▶ **Written exercise**
Render the lines from the one containing "more about cookies." through the one containing "(439, 799).", inclusive, as a numbered list, leaving out any blank lines.

▶ **Material supplied**
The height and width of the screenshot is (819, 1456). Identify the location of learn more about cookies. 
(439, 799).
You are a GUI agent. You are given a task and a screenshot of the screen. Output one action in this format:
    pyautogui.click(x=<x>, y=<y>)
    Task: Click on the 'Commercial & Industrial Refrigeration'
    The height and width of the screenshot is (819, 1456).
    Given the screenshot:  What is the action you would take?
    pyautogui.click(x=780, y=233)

...

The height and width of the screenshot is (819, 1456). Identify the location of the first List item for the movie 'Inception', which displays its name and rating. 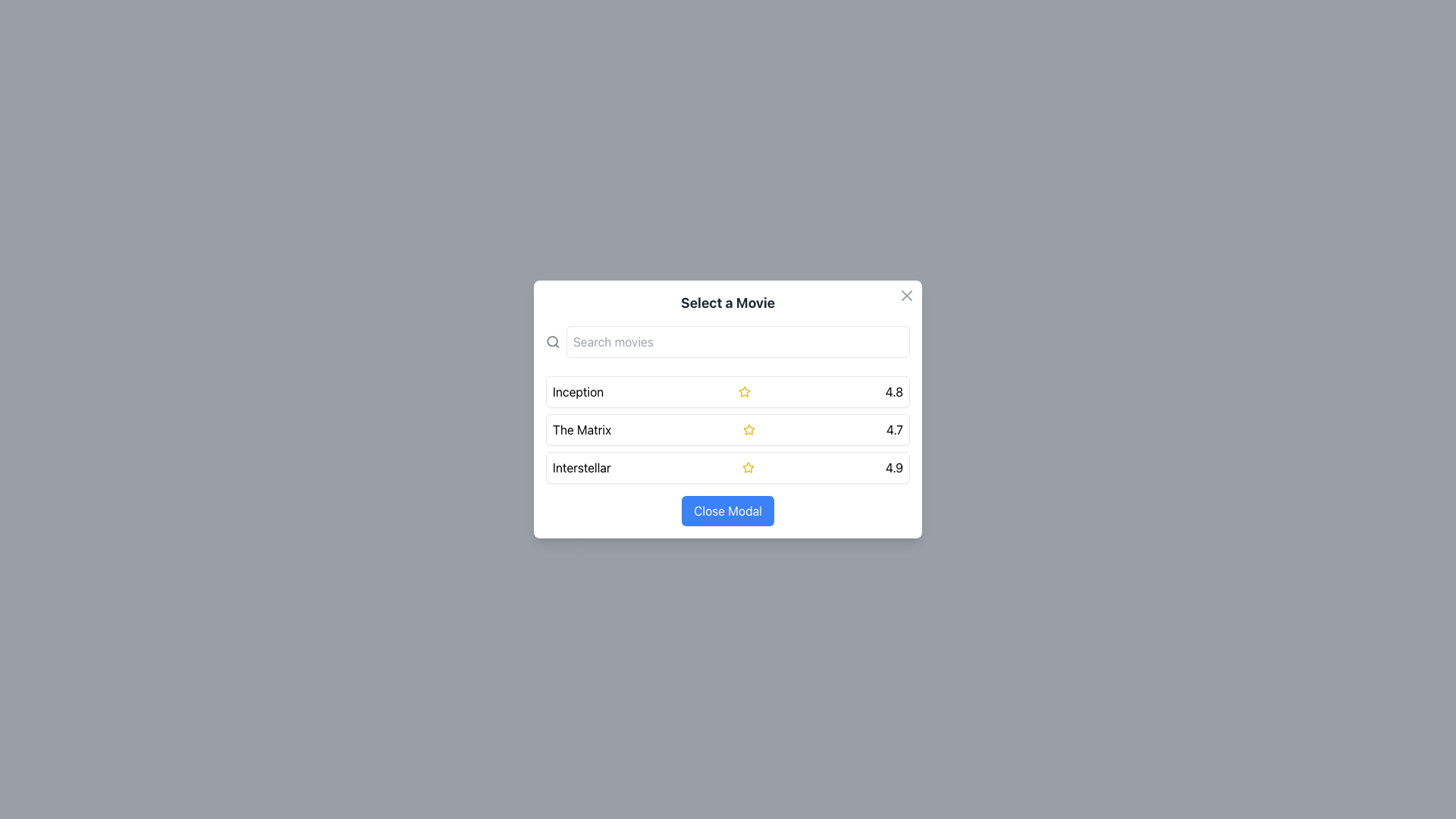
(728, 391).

▶ **Correct result**
1. The height and width of the screenshot is (819, 1456). Identify the location of learn more about cookies. 
2. (439, 799).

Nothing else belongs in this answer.